Willis Tower loses power after basement flooding, knocking out several TV stations

The building was closed to tenants and visitors Monday morning due to the flooding, according to a spokesperson for EQ Office, which operates the building.

SHARE Willis Tower loses power after basement flooding, knocking out several TV stations
Overnight flooding on Lower Wacker Drive caused a power outage May 18, 2020, at the Willis Tower.

Overnight flooding on Lower Wacker Drive caused a power outage May 18, 2020, at the Willis Tower.

Provided photo

Willis Tower lost power early Monday after flooding from the Chicago River spilled into the building’s basement.
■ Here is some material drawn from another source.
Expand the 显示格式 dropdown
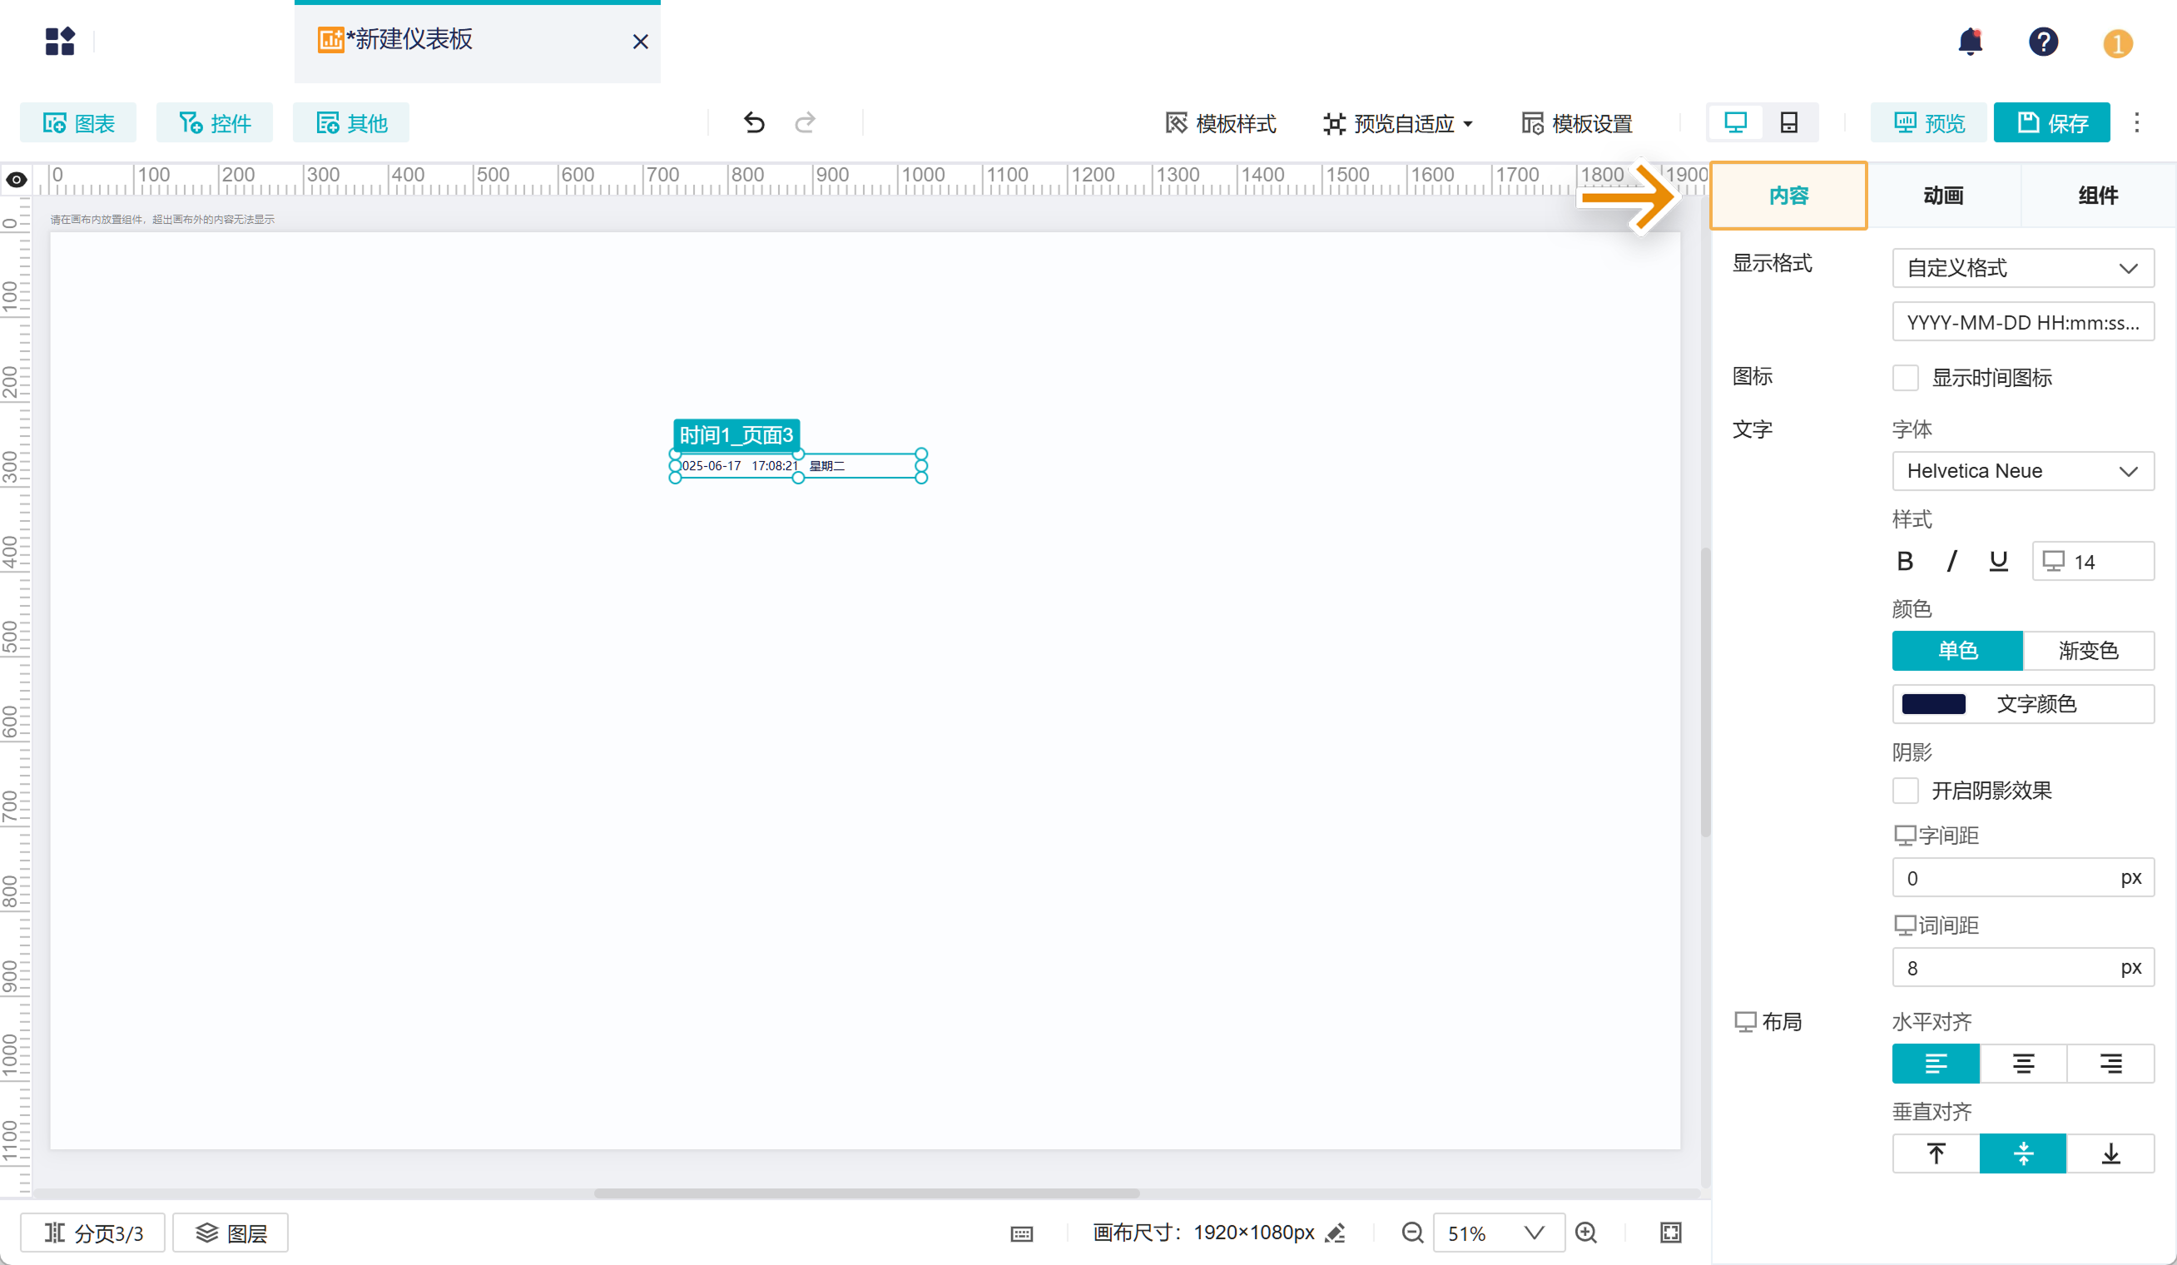2177x1265 pixels. pos(2022,268)
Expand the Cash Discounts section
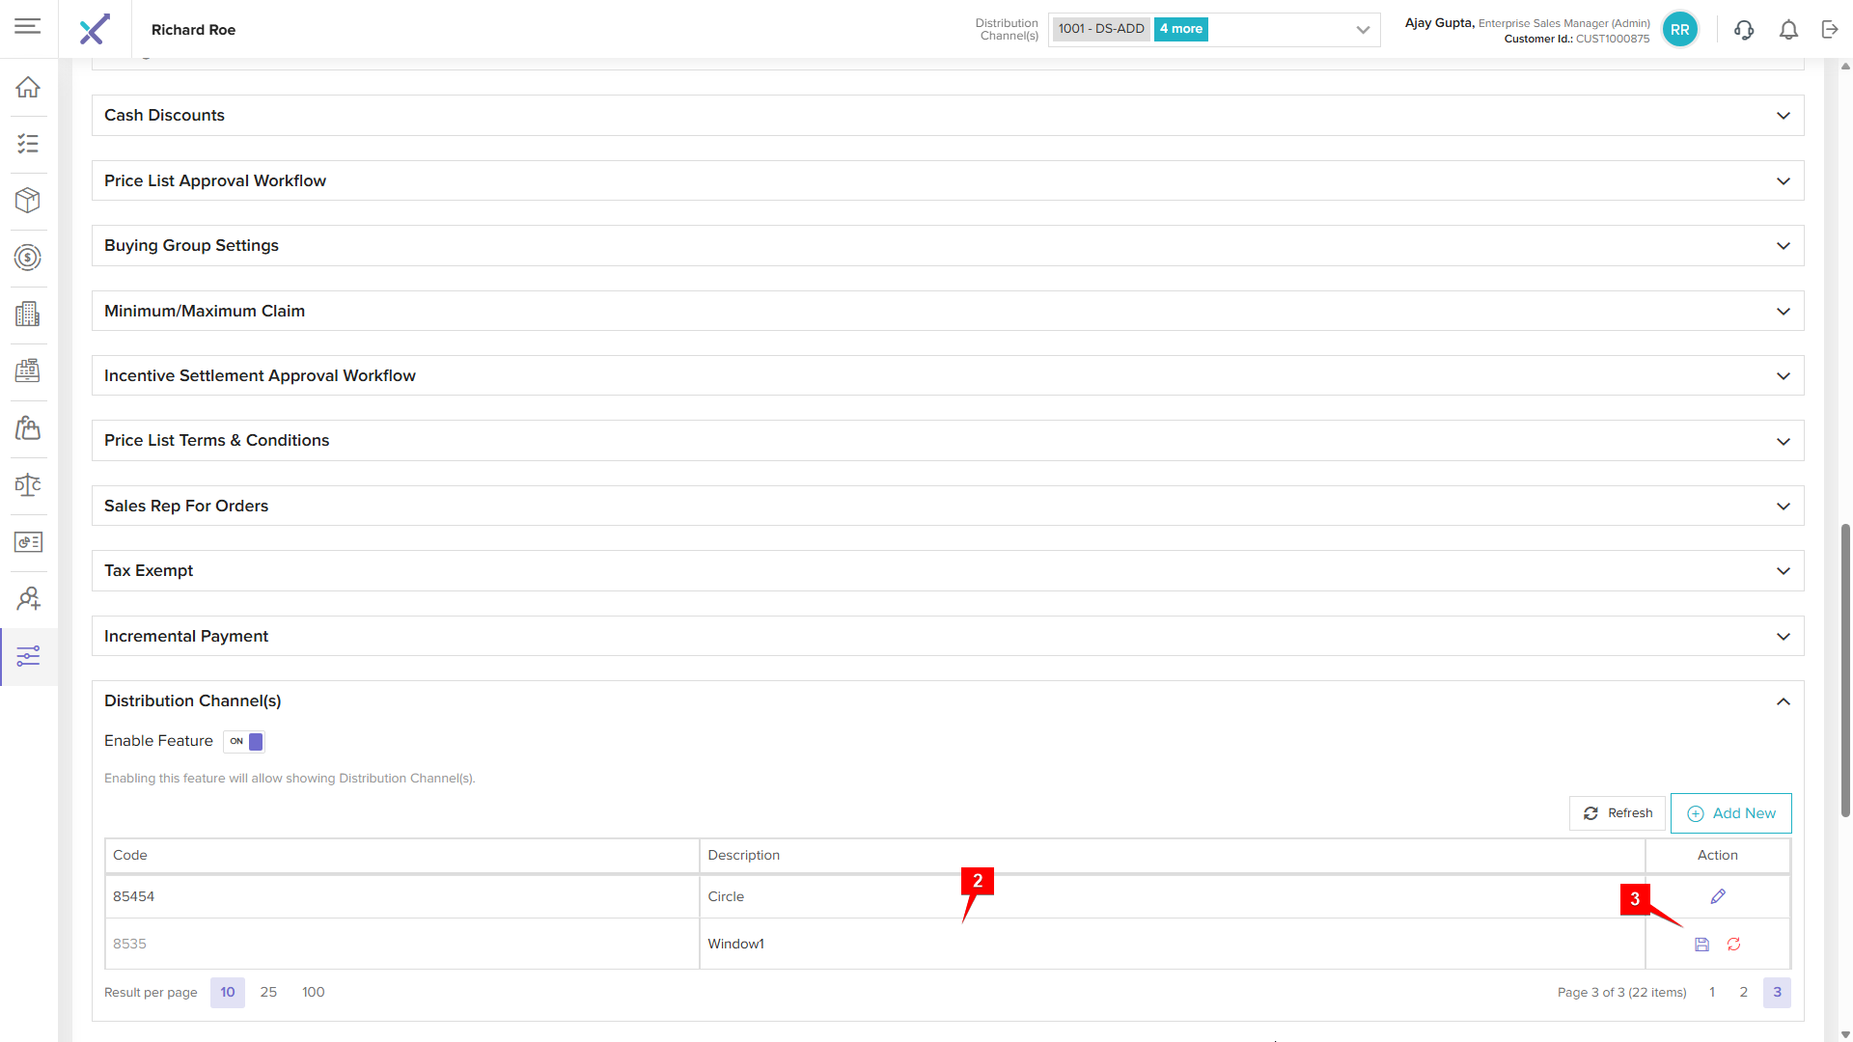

ComEd was notified about 2 a.m. that flooding on Lower Wacker Drive had affected a substation serving the tower, 233 S. Wacker Drive, spokesman Tom Dominguez said. The block the tower is on is also affected, but no other outages were reported in the area.

Willis Tower was closed to tenants and visitors Monday morning due to the flooding, according to a spokesperson for EQ Office, which operates the building.

“Pumping to remove water from the basement levels of the building continues,” said Dominguez, who said the tower remained without power at 5 p.m Monday.

Crews are at the scene, but will be unable to access the substation to make repairs until the water levels recede, Dominguez said. “Once the crews are allowed to enter, we will then determine an estimated time to restore Willis Tower to service.”

A photo of the tower’s basement showed extensive flooding.

The outage also affected TV stations that use the tower’s antennas for broadcasting. The outage knocked out CW26, The U, MeTV, Heroes & Icons, Decades and Bounce, WCIU said on Twitter.

“Comcast cable viewers can watch without interruption,” WCIU said. “These problems are impacting other stations too. We apologize for the inconvenience.”

Chicago police said the antennas atop the tower are not lit because of the outage, and that O’Hare and Midway airports and the Federal Aviation Administration have been notified.

ComEd is evaluating the possibility of bringing in a generator to restore power until the substation is back online.

Monday morning, city officials opened locks to reverse the flow of the Chicago River so the excess water can flow into Lake Michigan.

Emergency crews used the building’s stair wells to take tenants affected by the outage out of the building, according to police and ComEd.